== Records supplied ==
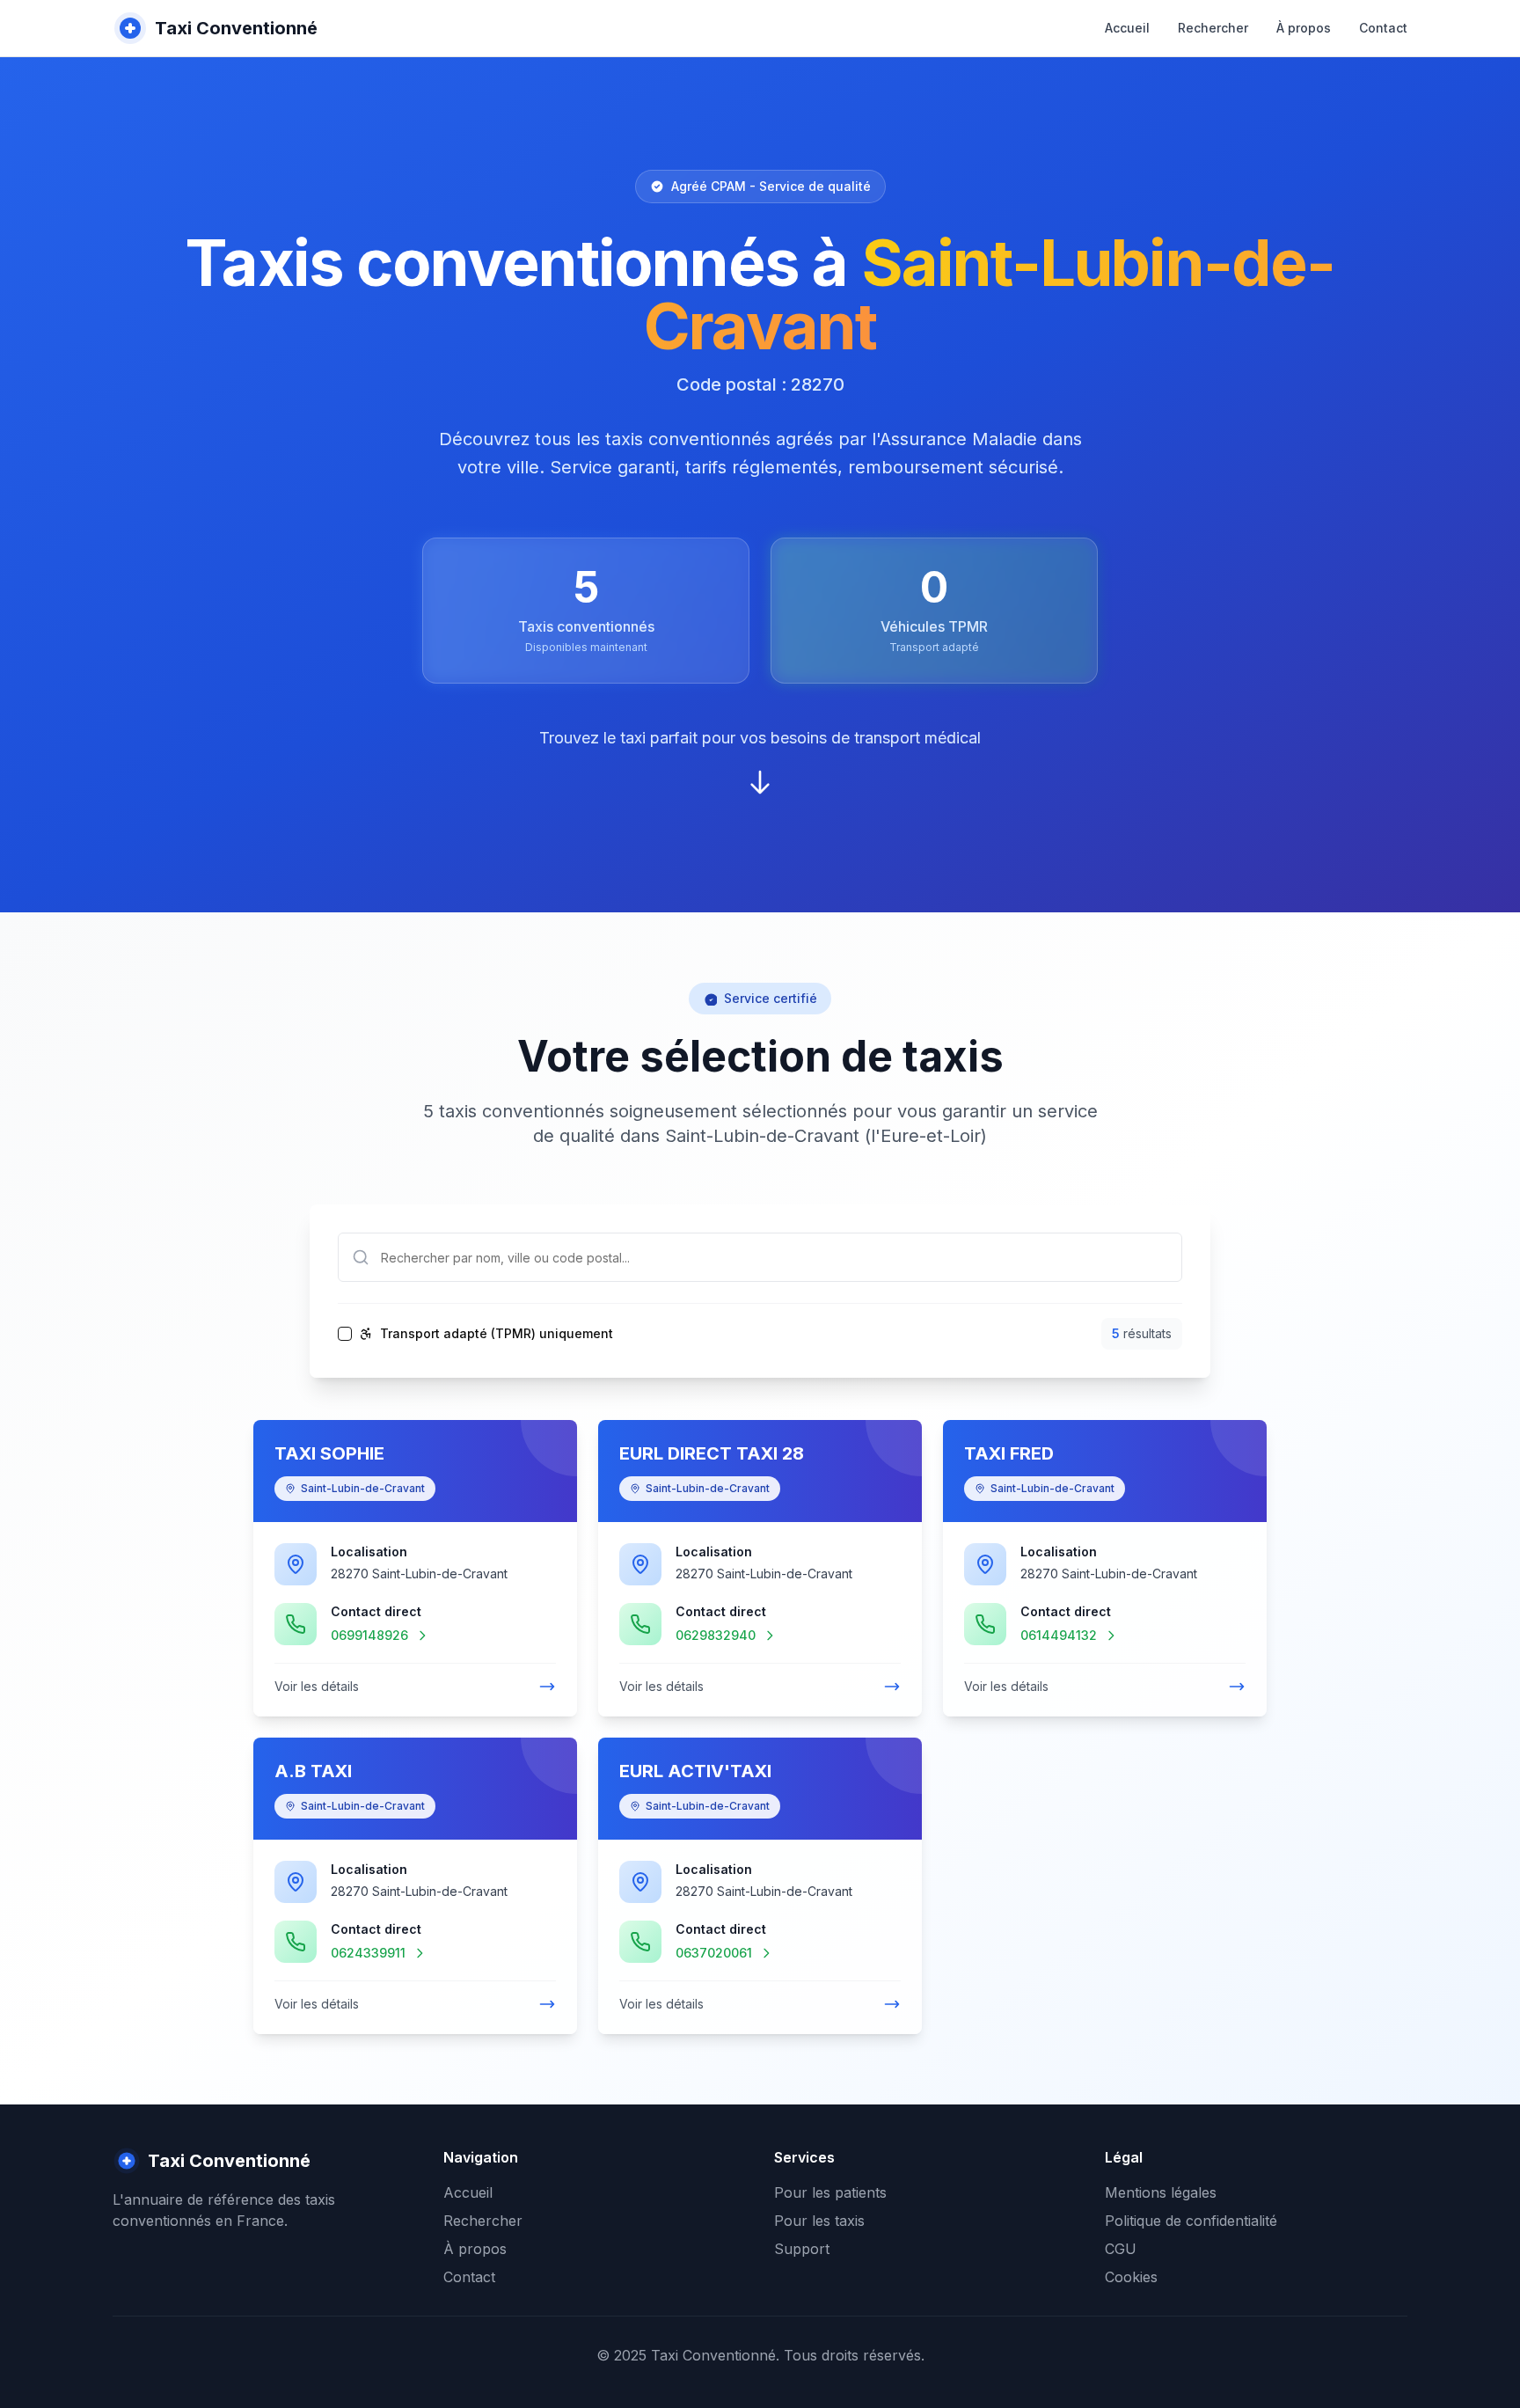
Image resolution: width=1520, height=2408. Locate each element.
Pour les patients (830, 2192)
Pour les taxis (819, 2220)
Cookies (1131, 2277)
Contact (1383, 27)
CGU (1120, 2249)
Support (801, 2249)
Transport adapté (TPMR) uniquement (496, 1334)
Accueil (1127, 27)
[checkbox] (345, 1334)
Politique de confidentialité (1191, 2220)
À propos (1303, 27)
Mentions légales (1161, 2192)
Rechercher (1213, 27)
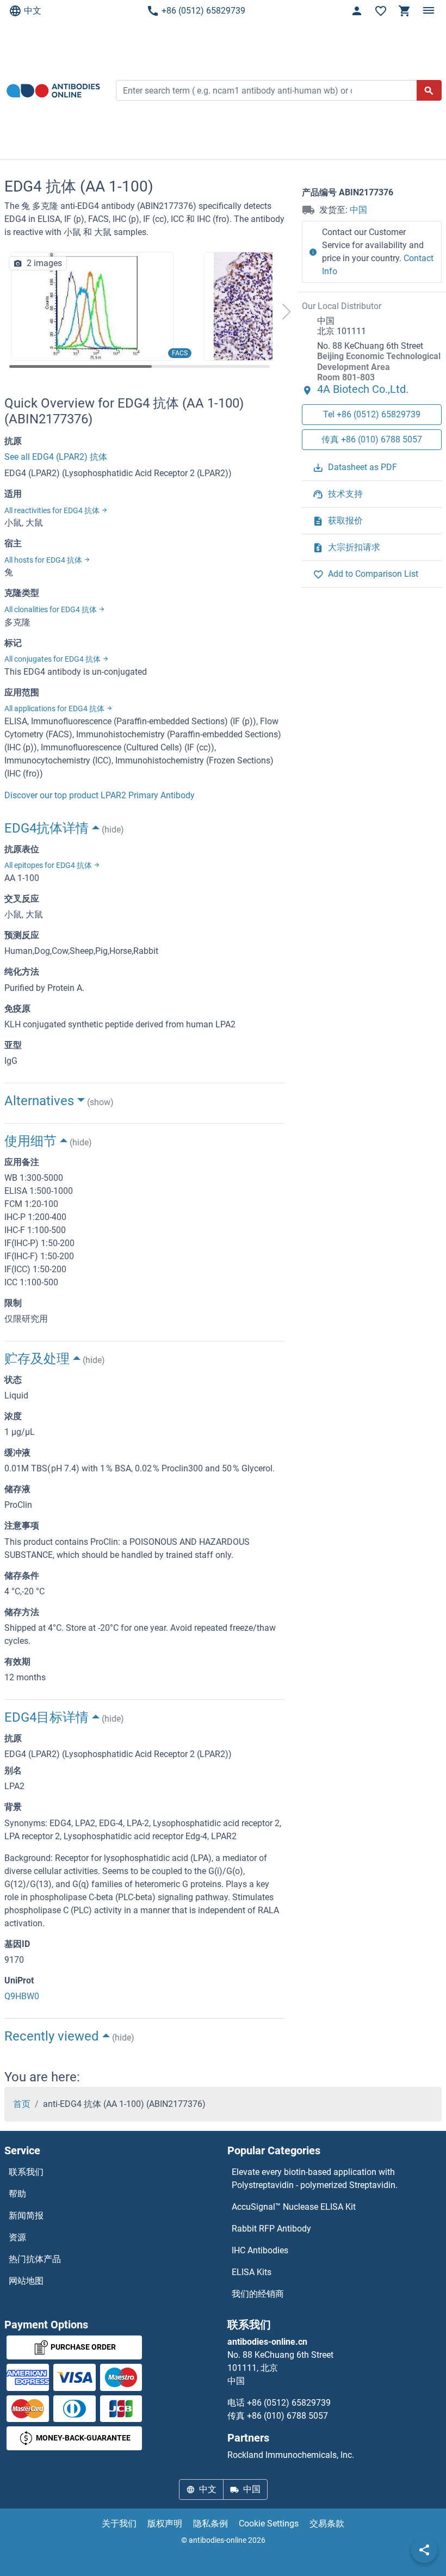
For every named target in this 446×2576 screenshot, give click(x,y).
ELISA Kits (251, 2272)
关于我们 (119, 2523)
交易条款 (326, 2523)
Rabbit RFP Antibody (271, 2228)
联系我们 (26, 2172)
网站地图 (26, 2281)
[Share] (424, 2550)
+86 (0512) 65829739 (203, 10)
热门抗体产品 (35, 2259)
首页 (21, 2104)
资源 (17, 2237)
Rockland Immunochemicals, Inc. (290, 2455)
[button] (286, 312)
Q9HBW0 (21, 1996)
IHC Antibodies (260, 2250)
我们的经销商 (258, 2294)
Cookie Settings (269, 2523)
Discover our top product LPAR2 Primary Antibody (99, 795)
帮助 (17, 2194)
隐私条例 (210, 2523)
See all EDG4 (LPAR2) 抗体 (55, 457)
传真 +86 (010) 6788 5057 (371, 439)
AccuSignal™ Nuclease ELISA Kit (294, 2207)
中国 (358, 210)
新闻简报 (26, 2215)
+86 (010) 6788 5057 (287, 2416)
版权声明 (164, 2523)
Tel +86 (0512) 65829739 (371, 414)
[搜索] (429, 90)
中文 (32, 10)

== Aim of the task ==
The answer must be every line of the entries that includes the word "ELISA".

== Output for this task ==
ELISA Kits (251, 2272)
AccuSignal™ Nuclease ELISA Kit (294, 2207)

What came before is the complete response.